On Ubuntu, here are some neat programs I end up installing on every new system:
openssh-server # I'll almost always want to be able to ssh into my own laptop
kitty # This is an amazing terminal emulator. I love it.
vim-nox # A nice baseline vim, has everything I need to support my collection of plugins
htop # Replacement for top
bwm-ng # Easy way to monitor network throughput
gnome-tweak-tool # Lets you remap caps lock to ctrl, among other things
ctags-exuberant # Used by ctrl-p vim plugin
direnv # Automatically instantiate env vars, per directory
tmuxinator # I only just started using tmuxinator to automate tmux setup for each of my projects
# I also keep a running list of dependencies that I need for whatever projects I have to build frequently
build-essential
libssl-dev
automake
autoconf
libncurses5-dev
libwxgtk3.0-gtk3-dev
libgl1-mesa-dev
git
curl
On MacOS, I install Homebrew and then do:
brew install bash go pinentry-mac coreutils git curl tmux vim java htop bwm-ng mailhog ctags tmuxinator
Display: I always turn off font smoothing, and choose the middle option for “Scaled” - it takes a little more screen real estate, but your eyes don’t get as sore.
I could not survive withuot the haptic touchbar utility - it makes the trackpad click when you hit the escape key.

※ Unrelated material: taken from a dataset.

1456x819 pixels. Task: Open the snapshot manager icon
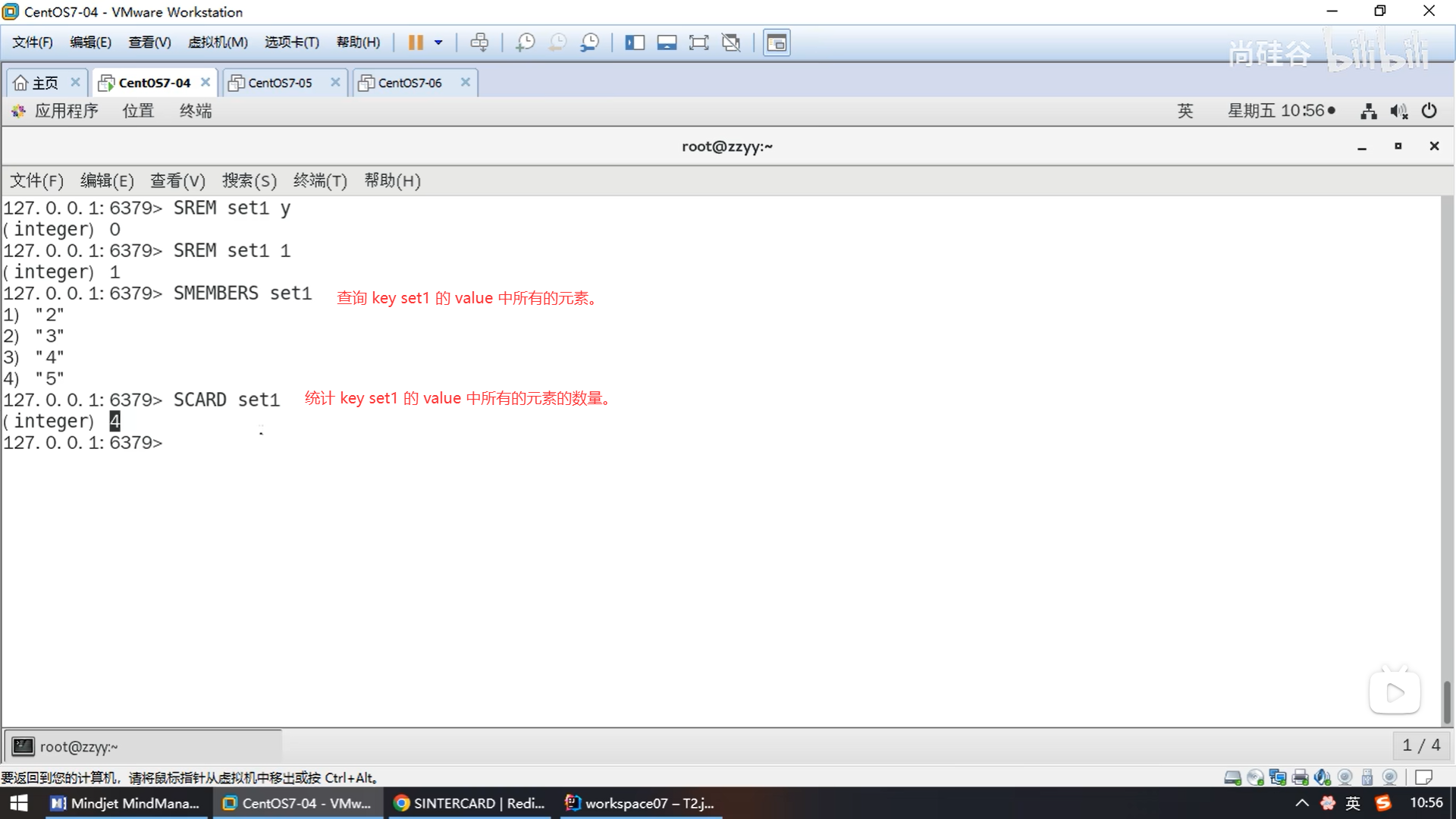[589, 42]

Non-apt/homebrew-installable tools include:
For asdf, i just keep a script like this that I copy/paste to run:
git clone https://github.com/asdf-vm/asdf.git ~/.asdf --branch v0.7.8
asdf plugin-add erlang https://github.com/asdf-vm/asdf-erlang.git
asdf plugin-add elixir https://github.com/asdf-vm/asdf-elixir.git
asdf install erlang 21.3.8.9
asdf local erlang 21.3.8.9
asdf install elixir 1.10
asdf local elixir 1.10
# Nodejs stuff
asdf plugin add nodejs
bash -c '${ASDF_DATA_DIR:=$HOME/.asdf}/plugins/nodejs/bin/import-release-team-keyring'
asdf install nodejs
asdf plugin-add yarn
asdf install yarn
yarn config set prefix ~/.yarn # ensures programs added with `yarn global add` will be available in PATH
I use vim as a text editor. For plugin management, I use pathogen because it works just fine. I add new plugins as subtrees in my dotfiles repo.

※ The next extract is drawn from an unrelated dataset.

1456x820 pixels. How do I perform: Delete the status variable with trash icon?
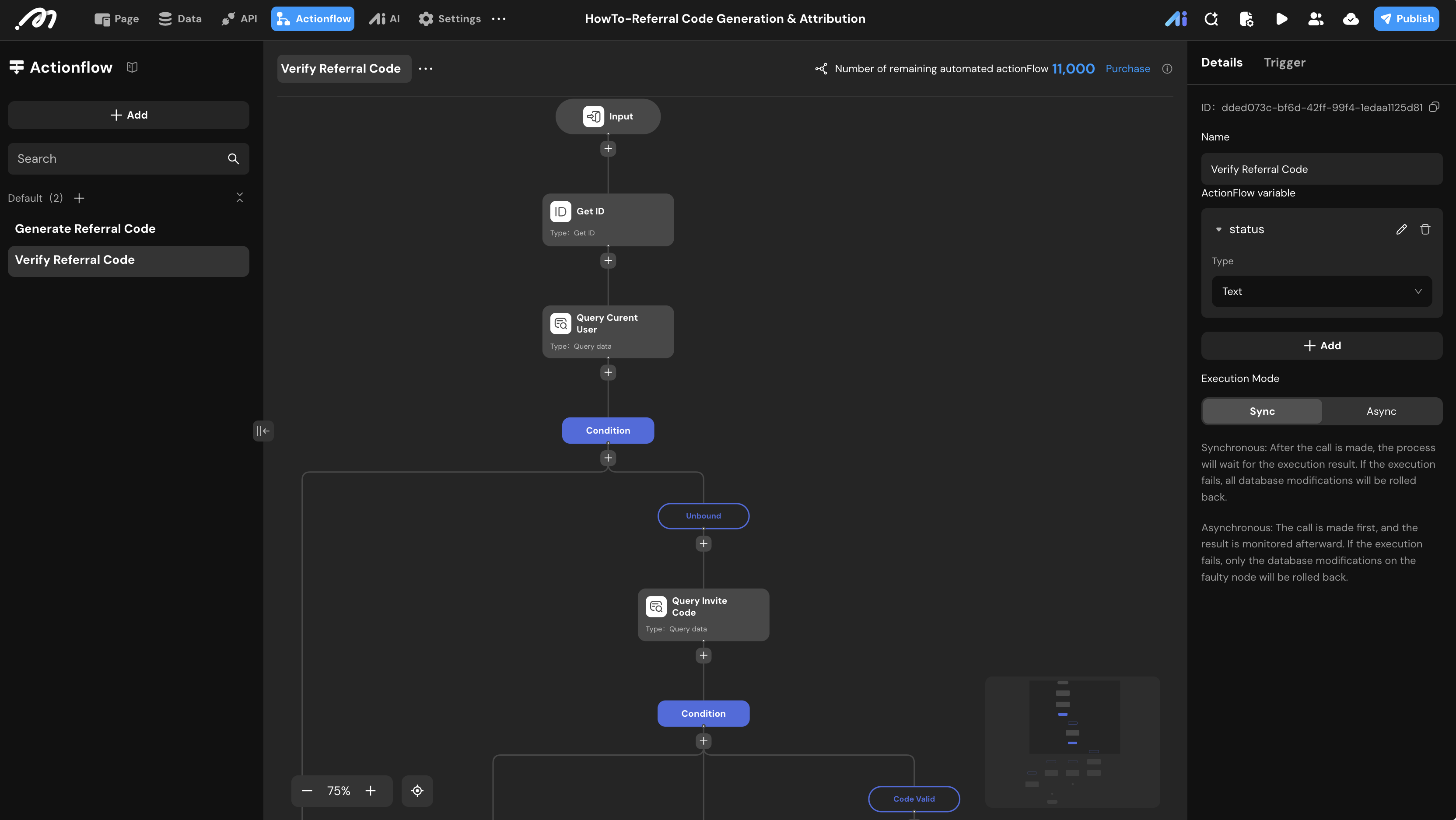coord(1425,229)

Here are my plugins, replete with some salesforce and PHP-related relics:
alchemist.vim typescript-vim vim-force.com vim-lsc
ctrlp.vim vim-abolish vim-fugitive vim-mix-format
dart-vim-plugin vim-colors-solarized vim-gitgutter vim-prettier
delimitMate vim-elixir vim-gutentags vimproc.vim
php.vim vim-endwise vim-js-pretty-template
tsquyomi vim-flagship vim-jsx-pretty
Some interesting tidbits from my vimrc:
set number
and set relativenumber
- I’ve found this to let me navigate the fastest, although it is annoying for anyone pairing with you. Luckily you can just turn it off, which any reasonable person should do while pairing :) map <C-Z> :shell
- disarm ctrl-z set ttyfast
- improves redraw speed nnoremap <C-n> :bn<CR>
and nnoremap <C-p> :bp<CR>
is nice for quickly switching buffers let g:mix_format_on_save
- autoformat elixir files - I like this, but for some reason I hate it when javascript files are autoformatted, so I manually run :Prettier
for them I can’t believe I stuck with screen for so long. Tmux is great. I use this guy’s tmux config with very few customizations.
I use dfm and it is perfectly fine - it uses symlinks, and can deal with having only certain git-managed files in a directory like ~/.config
. It’s good. I have no reason to change.
I used to use Consolas but now I use Firacode.
Put this in ~/.curl_stat_format
:
time_namelookup: %{time_namelookup}\n
time_connect: %{time_connect}\n
time_appconnect: %{time_appconnect}\n
time_pretransfer: %{time_pretransfer}\n
time_redirect: %{time_redirect}\n
time_starttransfer: %{time_starttransfer}\n
----------\n
time_total: %{time_total}\n
and then you can do alias curltimer='curl -w "@$HOME/.curl_stat_format" -o /dev/null -s'
for a nice quick benchmarking tool. Combine this with sed, bc, for loops, etc and make your own ab
:)
alias iex='iex --erl "-kernel shell_history enabled"'
gives your repl shell history.
Wow, I haven’t really looked at my dotfiles in a while! This feels like a healthy thing to do every once in a while. Now that I’ve written down the foundations, any future dotfile-related posts can be a little more bite-sized.